Réactualiser la question autochtone

Ce qui devait être un petit chapitre dans le cadre de son travail doctoral s’étale maintenant sur plus de 150 pages auxquelles ont aussi collaboré Marie-Ève Bordeleau, la première commissaire aux Affaires autochtones de Montréal, et Jacques Kurtness, un intellectuel et homme politique ilnu.

« Le fait que c’est en noir et blanc, ça permet un retour de la mémoire sur le passé, ça force la reconstruction mentale de souvenirs passés souvent douloureux, mais plus acceptables en format BD », explique ce dernier.

En prenant des images d’archives, elle a réactualisé la question autochtone, dit encore Jacques Kurtness. Selon lui, ce travail va permettre de discuter de sujets difficiles comme les pensionnats, la fermeture du collège Manitou ou la résurgence de Kiuna, d’une manière plus acceptable « parce que c’est collé sur la réalité même si c’est dans les archives. »

Prudence Hannis abonde dans le même sens, « des références à des moments historiques qui ont marqués […] mais qui ne nous victimisent pas davantage comme Premières Nations, qui ne culpabilise pas nécessairement les non-Autochtones non plus. »

Pour Emanuelle Dufour « avant qu’il y ait une possibilité de réconciliation, il faut qu’il y ait une rencontre avec les réalités coloniales, avec notre histoire commune ».

C’est là que le mot réconciliation prend tout son sens pour Marie-Ève Borderleau, « son projet de recherche artistique, c’est novateur, c’est un outil qui aide justement à la réconciliation. » Ce à quoi elle précise que la responsabilité ne revient pas seulement aux gouvernements autochtones et non autochtones ni seulement aux Autochtones, « c’est tout le monde qui doit se responsabiliser et prendre en charge la réconciliation, que ce soit dans une œuvre artistique ou tous les jours finalement. »

Des histoires à raconter : D’Ani Kuni à Kiuna « va faire partie des ouvrages que je vais vouloir partager avec les alliés autochtones et non-autochtones de la réconciliation, qui veulent s’informer sur la réconciliation, sur les cultures, au niveau politique », souligne Marie-Ève Bordeleau.

Au printemps, la bande dessinée sera, somme toute, terminée.
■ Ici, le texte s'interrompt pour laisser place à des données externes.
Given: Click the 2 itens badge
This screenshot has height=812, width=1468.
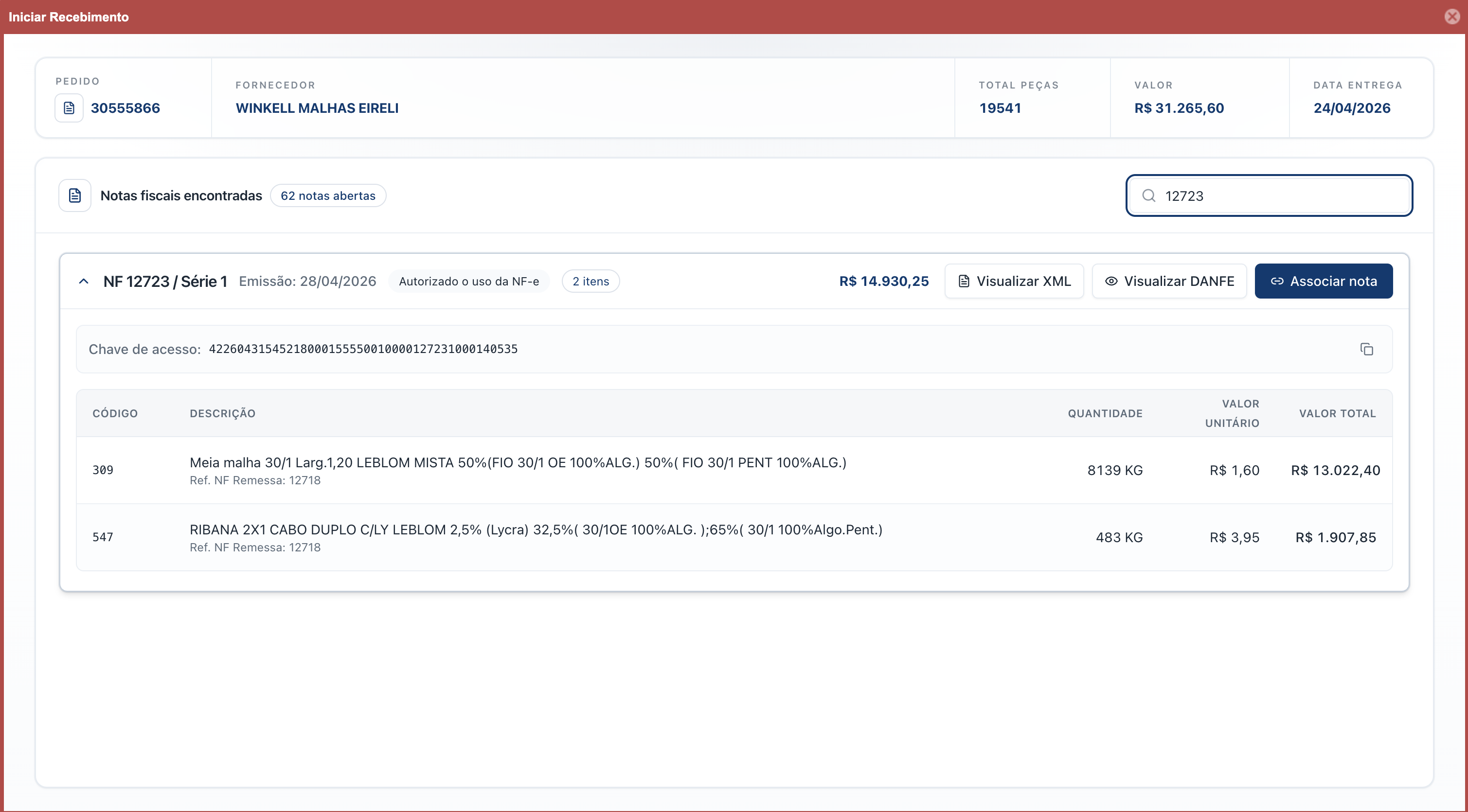Looking at the screenshot, I should pyautogui.click(x=591, y=281).

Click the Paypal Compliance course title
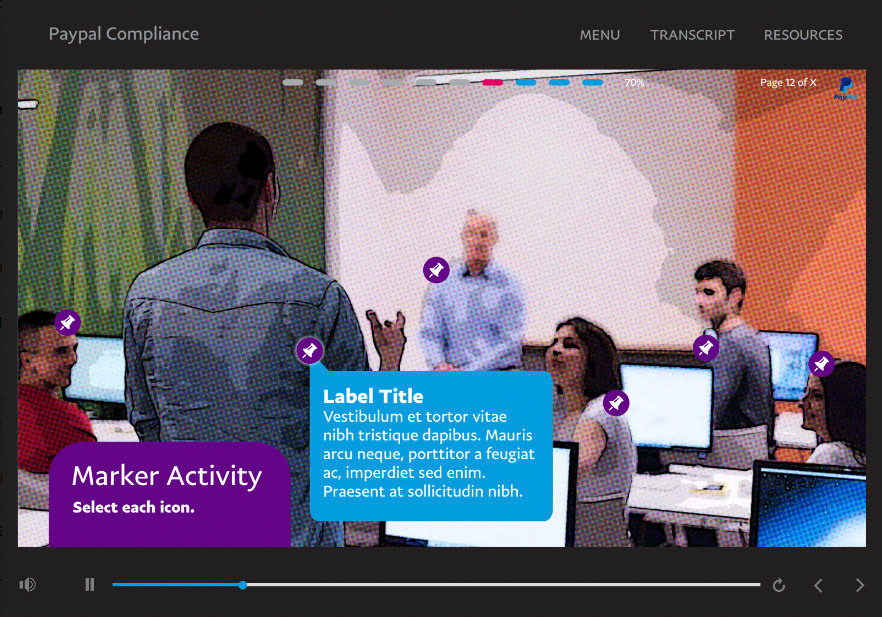(124, 34)
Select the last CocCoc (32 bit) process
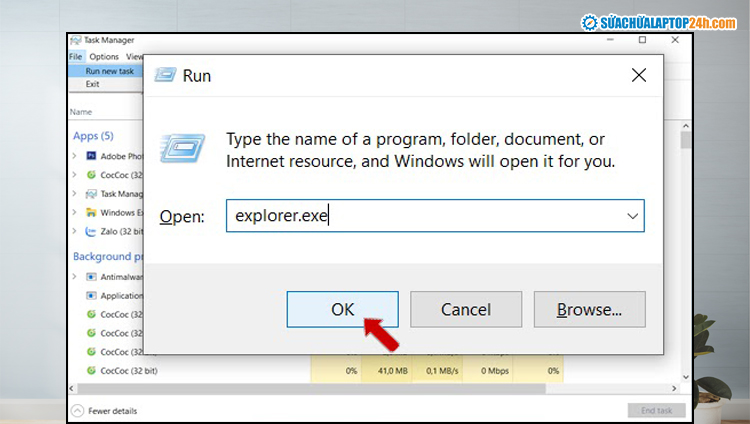The image size is (750, 424). [x=130, y=371]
Entre temps il est possible de suivre sa progression sur Facebook (Nouvelle fenêtre). Déjà des maisons d’édition se montrent intéressées.

« C’est bon de voir qu’elle [Emanuelle Dufour] voit dans l’interculturel un chemin pour comprendre l’âme autochtone. Je pense que ça va avoir une résonance dans la population », conclut Jacques Kurtness, auteur de la préface de Des histoires à raconter : D’Ani Kuni à Kiuna.